For the rest of Mai’s journey on the boat, she struggles to cope with losing her parents and her old life, but is distracted by the harsh reality of her own potential demise. For the rest of their journey on the boat, Mai witnesses people die of dehydration and sickness, while she suffers from the effects herself. She gets a fever and suffers from delusions for a couple of days. Once she recovers, she tries to spend her time around Quyen and Troung, who bring her a sense of comfort and familiarity. Especially drawn to Troung, Mai initially thinks this is because he reminds her of her little brother, but then realizes that Truong’s stoic expression reminds her of her own father. Mai’s father remains a central point of Mai’s thoughts; she finds herself being able to relate more to the struggles that her father had faced in war while she suffers on the boat.

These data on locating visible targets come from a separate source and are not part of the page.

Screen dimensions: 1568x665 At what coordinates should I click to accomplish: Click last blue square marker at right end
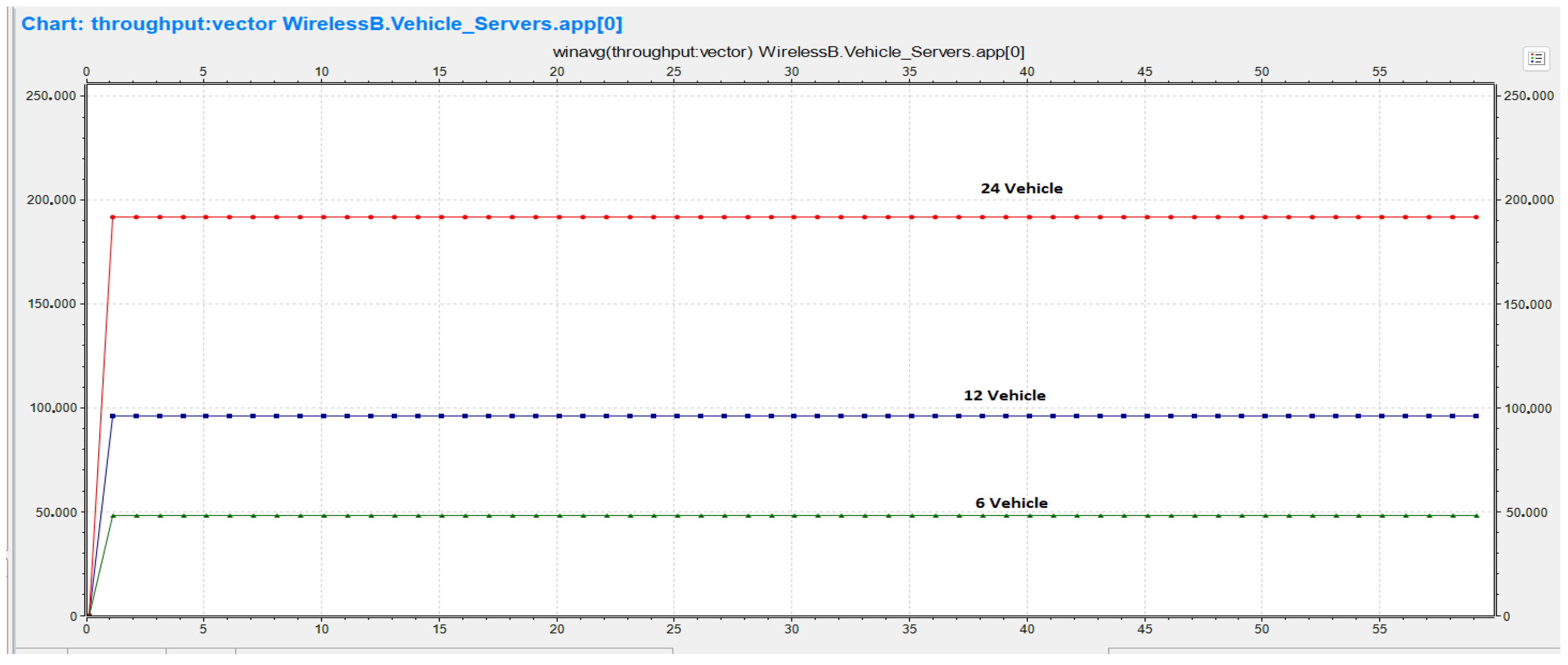pyautogui.click(x=1476, y=416)
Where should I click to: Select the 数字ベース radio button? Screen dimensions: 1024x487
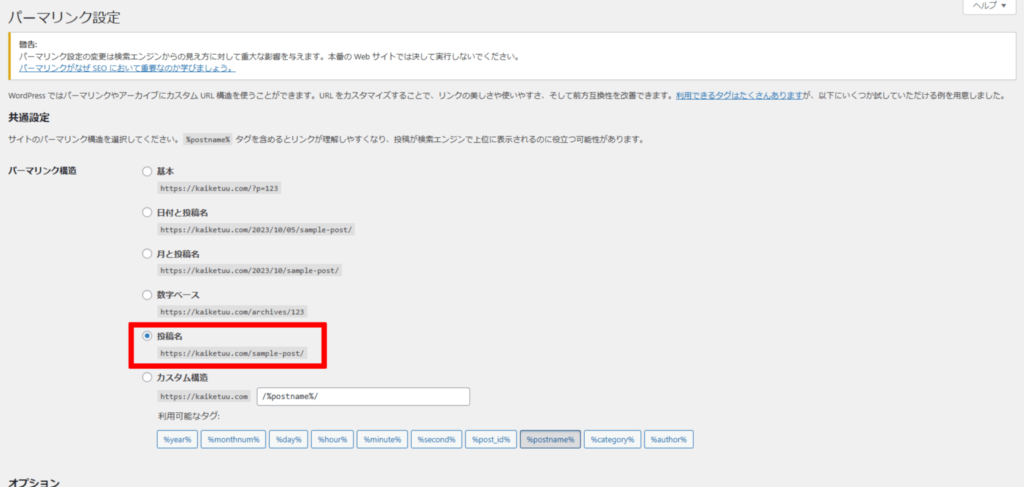tap(148, 295)
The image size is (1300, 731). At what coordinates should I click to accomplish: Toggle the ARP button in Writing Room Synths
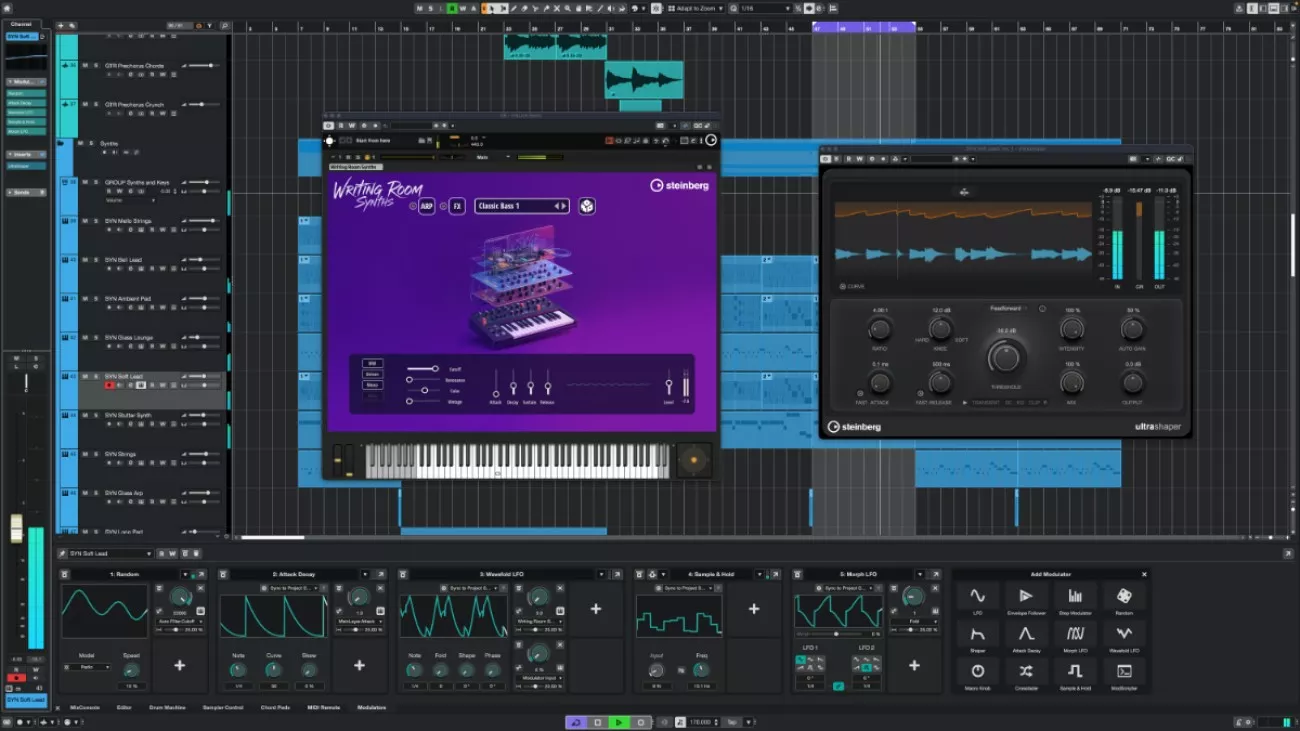pyautogui.click(x=427, y=206)
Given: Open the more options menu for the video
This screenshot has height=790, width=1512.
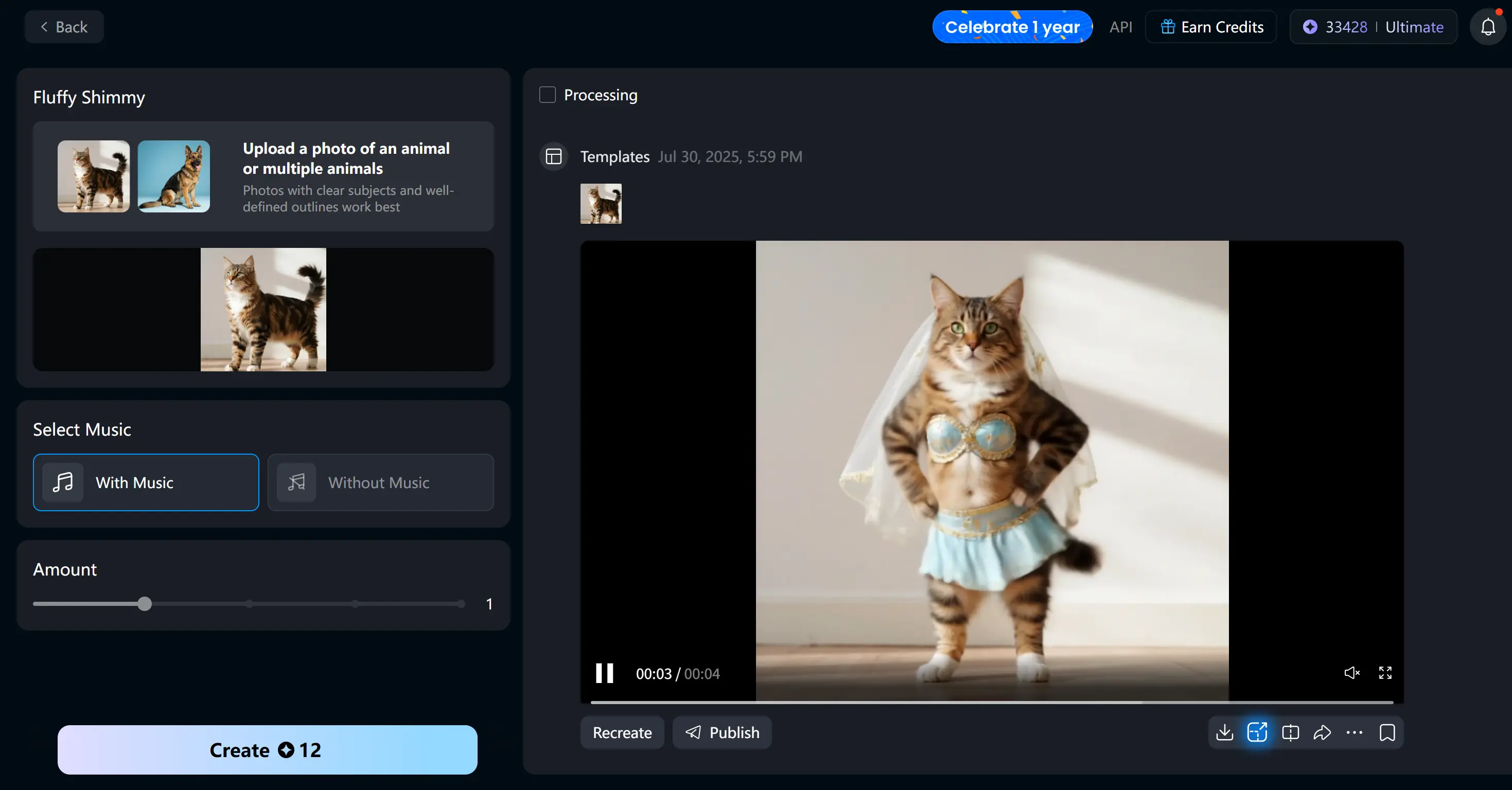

As the journey progresses, Truong in particular weakens, becoming feverish and still. Mai tries to help him by keeping him above deck, where there is more air and open space. Quyen suffers from delusions and is briefly angered at Mai because she doesn’t want her to take Truong from her, but Quyen then realizes that Mai is just trying to help. The two women are able to get another ration of water for Truong, but are fearful that the remaining water is almost gone. As the people on the boat become more weak and begin to feel hopeless, they eventually spot land. Mai goes to wake Truong to tell him the good news, but realizes he has passed away. The chapter ends with Truong’s body being thrown overboard just as the boat sails towards land.